Regent Ernest Calderon raised concerns over how the details of the hiring became public, and the lack of input and oversight by the regents on the process.
“This approach is not acceptable,” Calderon said.
Calderon also moved that guidelines be set in order to ensure that regents are involved throughout the process of multi-year athletic contracts. Calderon specified that football, baseball, and men’s and women’s basketball be subject to that protocol.
“At the very end of the day, the governance role and accountability of the regents is paramount,” Calderon said.
UA President Eugene Sander said he supported the measure, and regrets the relative lack of regent input into the hire.
“Hopefully, we won’t have to be doing this soon in the future, but I do agree that it will be important,” Sander said.
Piling it on
When the board reconvened for its afternoon session, UA Student Regent William Holmes placed a UA pin on the lapel of Tyler Bowyer, the student regent from Arizona State University, the price of a lost bet over the outcome of the UA-ASU football game.
“If only my mom could see me now,” Bowyer said. “I hope she’s not watching.”
Dec. 2 Session:
A day after giving the green light to new head football coach Rich Rodriguez, the Arizona Board of Regents approved $72 million in funding for upgrades to Arizona Stadium.
During its meeting on Friday in the Student Union Memorial Center, the board officially approved the planned renovations to the north end zone portion of the stadium. Some of these renovations include replacing existing aluminum bleachers with higher-priced “premium” seating, and adding additional amenities and restrooms.

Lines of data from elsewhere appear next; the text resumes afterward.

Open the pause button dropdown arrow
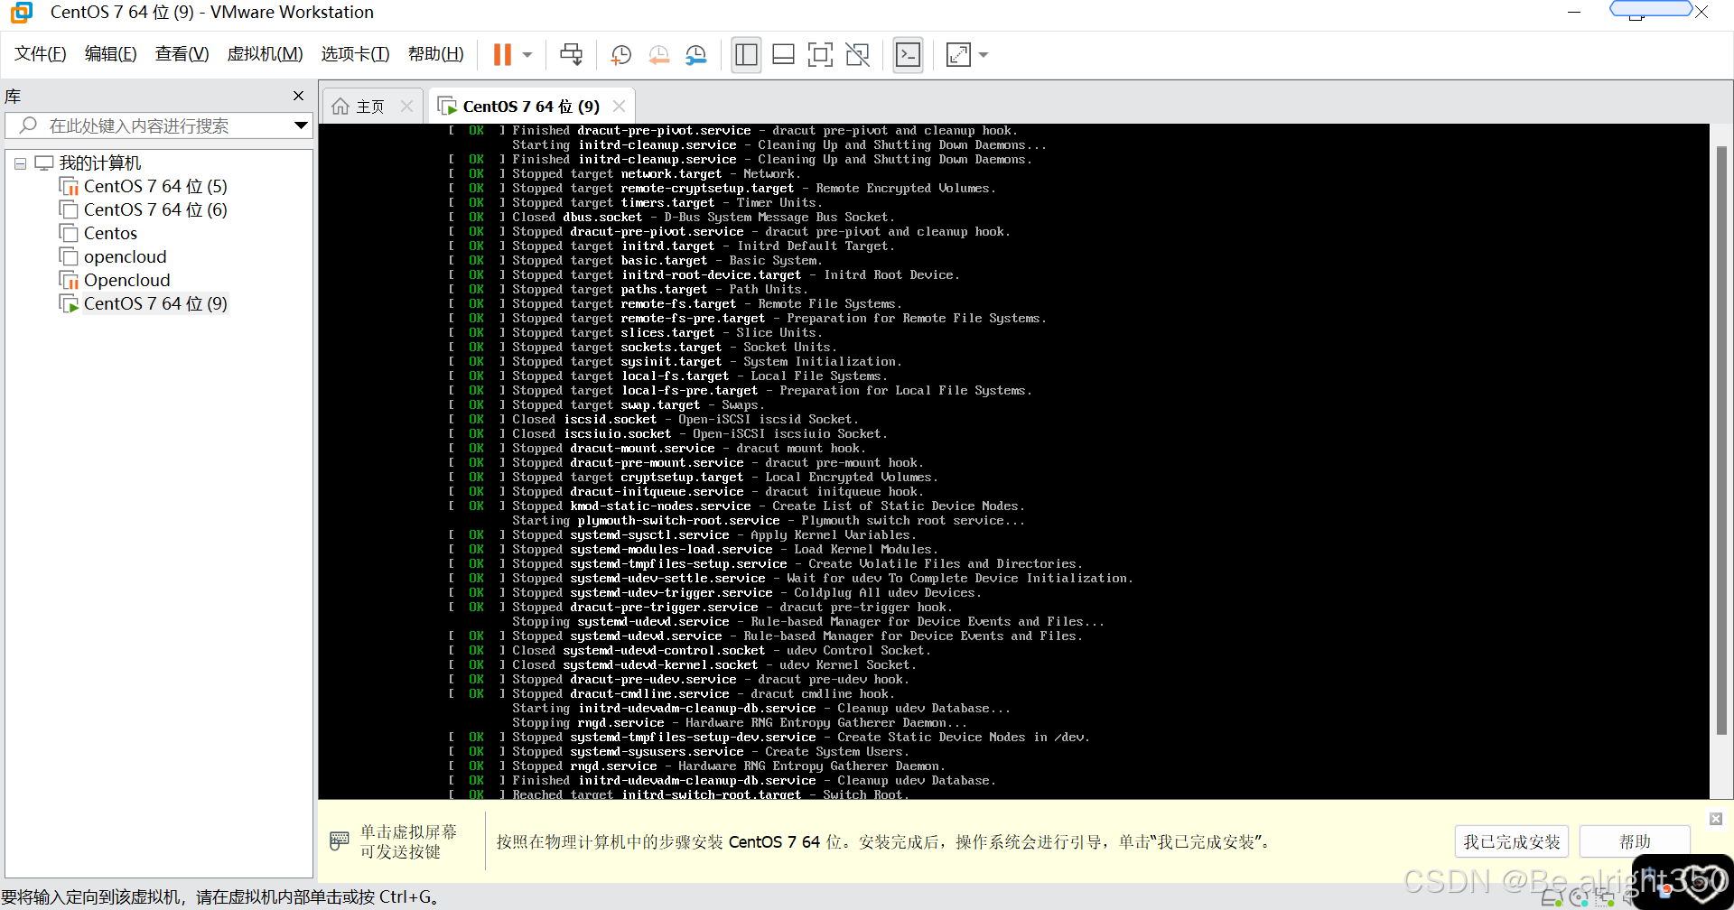The height and width of the screenshot is (910, 1734). 527,54
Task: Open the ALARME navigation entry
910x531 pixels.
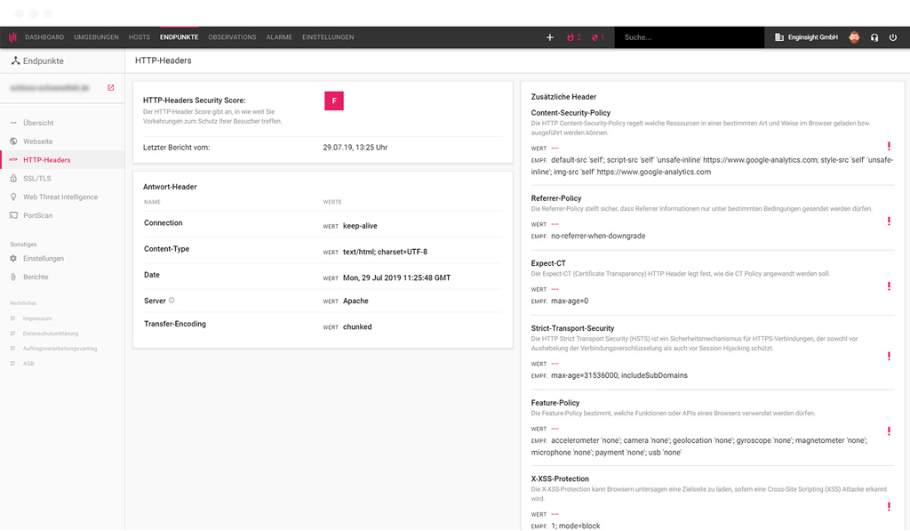Action: click(278, 37)
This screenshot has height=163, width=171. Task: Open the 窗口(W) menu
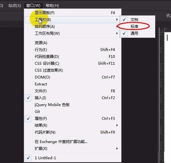pos(33,5)
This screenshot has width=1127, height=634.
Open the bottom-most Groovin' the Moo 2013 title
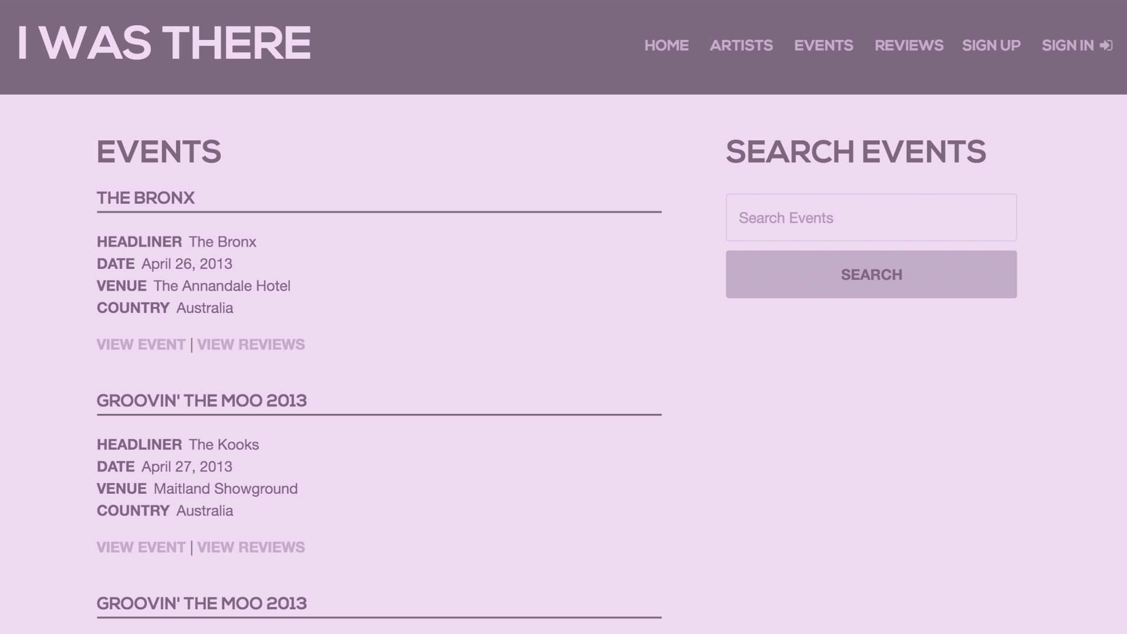tap(201, 603)
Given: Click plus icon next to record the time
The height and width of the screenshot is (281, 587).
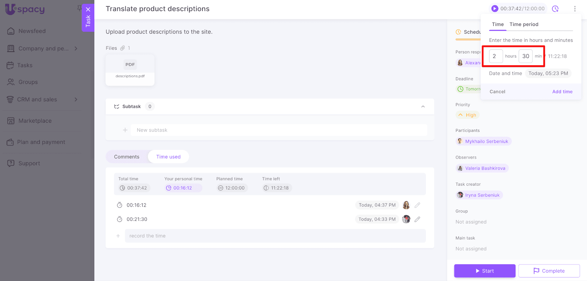Looking at the screenshot, I should (118, 236).
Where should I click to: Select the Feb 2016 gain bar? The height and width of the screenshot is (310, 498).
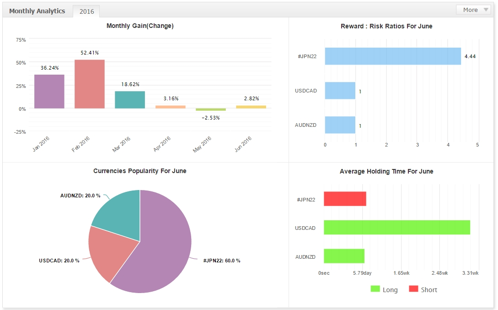[90, 84]
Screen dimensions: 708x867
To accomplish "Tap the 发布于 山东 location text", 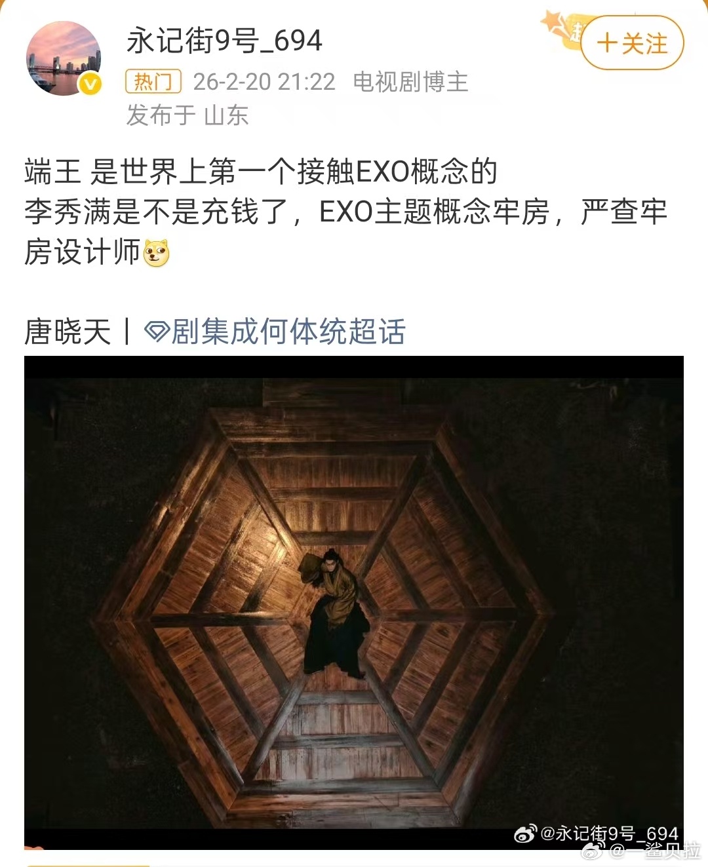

The current infrastructure has not been widely renovated since it was built 83 years ago.
Construction is expected to add more than 183,000 square feet to the stadium and the estimated completion date is after the end of the 2013 football season.

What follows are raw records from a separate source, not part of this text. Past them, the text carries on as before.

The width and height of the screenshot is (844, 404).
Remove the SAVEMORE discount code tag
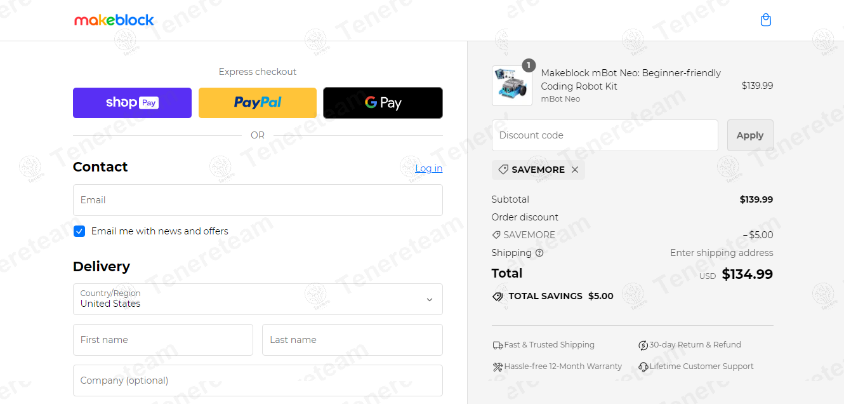click(x=575, y=170)
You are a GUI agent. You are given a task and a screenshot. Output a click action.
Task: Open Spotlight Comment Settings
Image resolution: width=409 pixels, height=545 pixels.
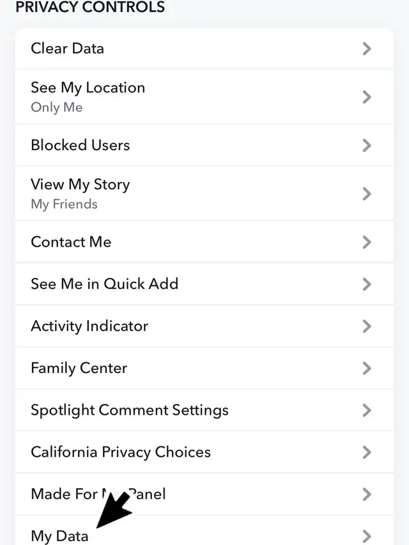coord(129,410)
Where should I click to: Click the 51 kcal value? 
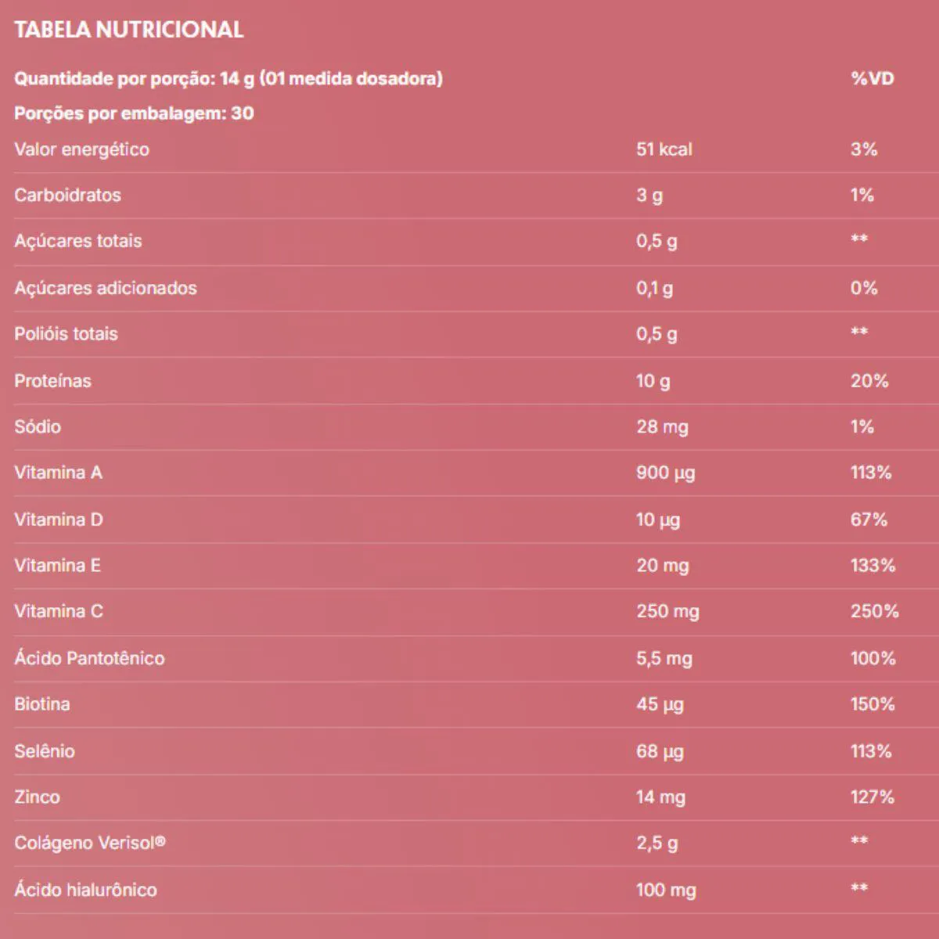(x=664, y=149)
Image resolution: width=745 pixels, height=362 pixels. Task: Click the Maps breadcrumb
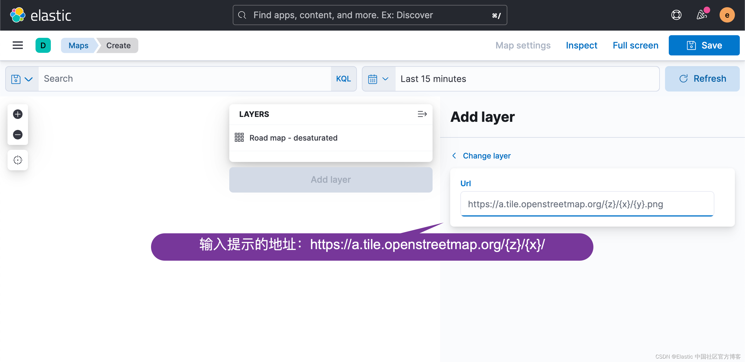[x=78, y=45]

The board also rubber-stamped two other projects: $135 million to build a cancer center as part of the existing Phoenix Biomedical Campus, and $75 million to bankroll a second phase of construction for an environmental resource center on campus.
The board also approved updates to the UA’s five-year strategic vision plan, from fiscal years 2013 to 2017. Some of the major goals outlined in the plan include an increase in the number of degrees awarded every year, from 6,195 last year to an estimated 7,200 in 2017, increasing the number of community college transfers to the UA by almost 1,000, to 2,600 in 2017. But the plan also estimates that the cost of a UA education as a percentage of income will rise from 24.8 percent in 2009 to an estimated 31.6 percent in 2017. Both those figures are based on the median family income in Arizona.
The UA is also seeking to notably increase its freshman retention rate, from 77.4 percent in 2011 to 85 percent in 2017. This would reverse a recent negative trend that has seen retention rates fall about 2 percent in the last two years. In addition to retention, the UA is planning to see increases in its number of undergraduate students, as almost 4,000 more undergraduate students are estimated on campus in 2017 than in 2011.